Les protéines sont connues pour être le matériau de construction à partir duquel l’organisme peut former ses propres cellules. Ces cellules comprennent naturellement des cellules musculaires. Il faut donc suivre un régime alimentaire riche en protéines si l’on veut se constituer une masse musculaire le plus rapidement possible. Comme pour toutes les choses de la vie, cependant, ce n’est pas seulement la quantité, mais surtout la qualité qui compte. C’est pourquoi, plusieurs méthodes de détermination de la qualité des protéines ont été établies au fil du temps. Les plus connues de ces méthodes concernent la valeur biologique ou valence biologique (BW) et la valeur dite PDCAAS.

Quelle est la valeur du PDCAAS ?

La valeur PDCAAS est une allégation de qualité qui, contrairement à de nombreuses autres allégations d’évaluation, est même reconnue comme admissible par l’OMS (Organisation mondiale de la santé), la FAO (Organisation des Nations unies pour l’alimentation et l’agriculture) et la FDA américaine (Administration des aliments et des médicaments). L’idée de base honorable du système d’évaluation PDCAAS était de trouver les meilleures sources possibles de protéines pour les enfants malnutris.

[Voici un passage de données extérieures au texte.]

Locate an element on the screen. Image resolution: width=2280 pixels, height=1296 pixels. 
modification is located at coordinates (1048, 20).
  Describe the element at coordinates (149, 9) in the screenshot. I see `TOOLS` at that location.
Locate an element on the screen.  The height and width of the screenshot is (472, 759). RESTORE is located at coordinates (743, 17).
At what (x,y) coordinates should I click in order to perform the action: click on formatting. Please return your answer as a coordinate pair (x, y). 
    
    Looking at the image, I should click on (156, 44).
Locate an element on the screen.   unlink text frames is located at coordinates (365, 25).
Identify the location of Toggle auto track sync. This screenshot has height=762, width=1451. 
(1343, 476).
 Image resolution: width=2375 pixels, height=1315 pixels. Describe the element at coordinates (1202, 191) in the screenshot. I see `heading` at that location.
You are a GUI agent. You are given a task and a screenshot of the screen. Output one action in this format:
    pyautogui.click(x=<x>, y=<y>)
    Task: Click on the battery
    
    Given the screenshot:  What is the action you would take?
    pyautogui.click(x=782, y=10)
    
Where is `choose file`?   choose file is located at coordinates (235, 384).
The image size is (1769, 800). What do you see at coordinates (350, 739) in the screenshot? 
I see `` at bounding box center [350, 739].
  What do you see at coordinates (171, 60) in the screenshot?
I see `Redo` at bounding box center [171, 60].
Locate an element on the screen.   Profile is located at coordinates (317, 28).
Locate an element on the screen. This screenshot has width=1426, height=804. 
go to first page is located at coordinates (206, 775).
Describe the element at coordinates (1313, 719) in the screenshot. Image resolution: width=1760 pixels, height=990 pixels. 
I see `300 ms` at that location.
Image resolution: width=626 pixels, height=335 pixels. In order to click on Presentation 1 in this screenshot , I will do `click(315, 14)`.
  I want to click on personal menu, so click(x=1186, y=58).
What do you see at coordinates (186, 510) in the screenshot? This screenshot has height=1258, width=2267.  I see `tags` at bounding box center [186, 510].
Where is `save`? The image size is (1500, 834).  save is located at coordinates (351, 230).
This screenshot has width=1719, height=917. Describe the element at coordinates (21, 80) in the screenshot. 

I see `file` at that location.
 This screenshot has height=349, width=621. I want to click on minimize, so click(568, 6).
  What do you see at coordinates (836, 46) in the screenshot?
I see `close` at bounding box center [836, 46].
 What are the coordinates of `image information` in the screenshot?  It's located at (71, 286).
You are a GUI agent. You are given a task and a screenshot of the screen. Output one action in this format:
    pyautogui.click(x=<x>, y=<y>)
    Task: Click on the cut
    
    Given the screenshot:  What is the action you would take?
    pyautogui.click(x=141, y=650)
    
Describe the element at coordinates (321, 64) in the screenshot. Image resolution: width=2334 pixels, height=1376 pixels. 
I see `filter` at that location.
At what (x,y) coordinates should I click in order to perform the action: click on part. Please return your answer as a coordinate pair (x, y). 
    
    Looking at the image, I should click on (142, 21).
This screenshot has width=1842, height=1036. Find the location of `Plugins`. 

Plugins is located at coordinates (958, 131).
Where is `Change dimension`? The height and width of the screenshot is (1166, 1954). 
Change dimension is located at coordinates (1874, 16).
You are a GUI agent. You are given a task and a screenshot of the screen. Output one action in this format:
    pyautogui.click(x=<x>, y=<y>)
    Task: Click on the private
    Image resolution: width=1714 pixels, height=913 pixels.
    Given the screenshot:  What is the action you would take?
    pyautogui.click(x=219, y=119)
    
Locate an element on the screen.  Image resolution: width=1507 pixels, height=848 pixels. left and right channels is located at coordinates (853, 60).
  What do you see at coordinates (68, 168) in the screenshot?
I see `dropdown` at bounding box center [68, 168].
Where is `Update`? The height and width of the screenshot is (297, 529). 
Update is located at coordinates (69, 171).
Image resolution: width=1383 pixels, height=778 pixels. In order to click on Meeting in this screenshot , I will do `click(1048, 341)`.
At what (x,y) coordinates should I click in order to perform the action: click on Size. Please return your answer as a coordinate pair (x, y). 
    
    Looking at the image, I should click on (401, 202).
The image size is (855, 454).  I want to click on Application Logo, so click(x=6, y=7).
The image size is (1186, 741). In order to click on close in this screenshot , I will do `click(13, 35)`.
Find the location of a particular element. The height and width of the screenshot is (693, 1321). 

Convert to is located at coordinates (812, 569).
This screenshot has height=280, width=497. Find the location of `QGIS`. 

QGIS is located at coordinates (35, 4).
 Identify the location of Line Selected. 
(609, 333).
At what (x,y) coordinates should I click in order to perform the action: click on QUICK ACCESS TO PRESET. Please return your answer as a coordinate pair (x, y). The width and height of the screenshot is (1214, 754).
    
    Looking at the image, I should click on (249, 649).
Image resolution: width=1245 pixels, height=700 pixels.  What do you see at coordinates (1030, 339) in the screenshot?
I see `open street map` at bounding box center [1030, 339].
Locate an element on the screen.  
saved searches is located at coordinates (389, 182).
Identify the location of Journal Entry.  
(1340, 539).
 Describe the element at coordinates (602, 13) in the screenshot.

L’abréviation PDCAAS signifie Score d’acides aminés corrigé de la digestibilité des protéines. Le facteur décisif pour ce score ou même cette valeur est d’une part la teneur réelle en acides aminés d’une source de protéines par rapport aux besoins en acides aminés de l’homme et d’autre part la digestibilité des acides aminés contenus. Ce qui semble logique à première vue doit être relativisé en ce qui concerne les athlètes qui s’entraînent dur et qui recherchent un développement musculaire rapide et durable.

La raison de cette relativisation est simplement que la valeur du PDCAAS, selon sa finalité, est basée sur les besoins et la digestion des petits enfants âgés de deux à cinq ans, c’est pourquoi elle n’a qu’une importance limitée par rapport aux exigences de qualité des protéines d’un adulte et, surtout, d’un athlète ambitieux.

Néanmoins, le niveau de PDCAAS diminue avec chaque acide aminé essentiel qui manque dans une source de protéine ou qui n’est présent qu’en petite quantité, indépendamment de la pertinence de cet acide aminé pour la construction et le maintien d’une masse musculaire impressionnante. En outre, outre les acides aminés essentiels, les acides aminés non essentiels et semi-essentiels peuvent également avoir un effet sur la croissance musculaire, mais ne sont toujours pas pris en compte dans la valeur du PDCAAS.

Quelle est la valeur biologique des protéines ?

La valence biologique fait référence au taux d’absorption de l’azote et au taux de rétention de l’azote, c’est-à-dire, dans une certaine mesure, à la dégradation et à la reconstruction des protéines. Le taux de rétention d’azote des protéines consommées et la quantité de protéines endogènes que le corps peut accumuler à partir de l’azote retenu sont déterminants pour la valence. En termes simples, on pourrait dire que l’effet de construction musculaire d’une protéine augmente avec sa valence biologique. Le seul problème est que la valence biologique ignore complètement certains points très importants. Par exemple, la valeur biologique ne dit rien sur la digestibilité ou les propriétés d’absorption réelles d’une protéine.

Il faut aussi rappeler que l’organisme utilise l’azote retenu non seulement pour la synthèse des protéines musculaires, mais aussi pour la formation endogène de protéines dites métaboliques, par exemple. En outre, une partie de l’azote est également simplement absorbée par le foie. Par conséquent, toutes les protéines consommées sans exception ne sont pas directement converties en protéines ou en masse musculaire.

Comme vous pouvez le voir, on ne peut pas dire en soi que la valeur PDCAAS ou la valence biologique donne plus d’informations sur la qualité réelle d’une protéine. En ce qui concerne la construction musculaire pure, vous devez néanmoins vous concentrer clairement sur la valeur biologique.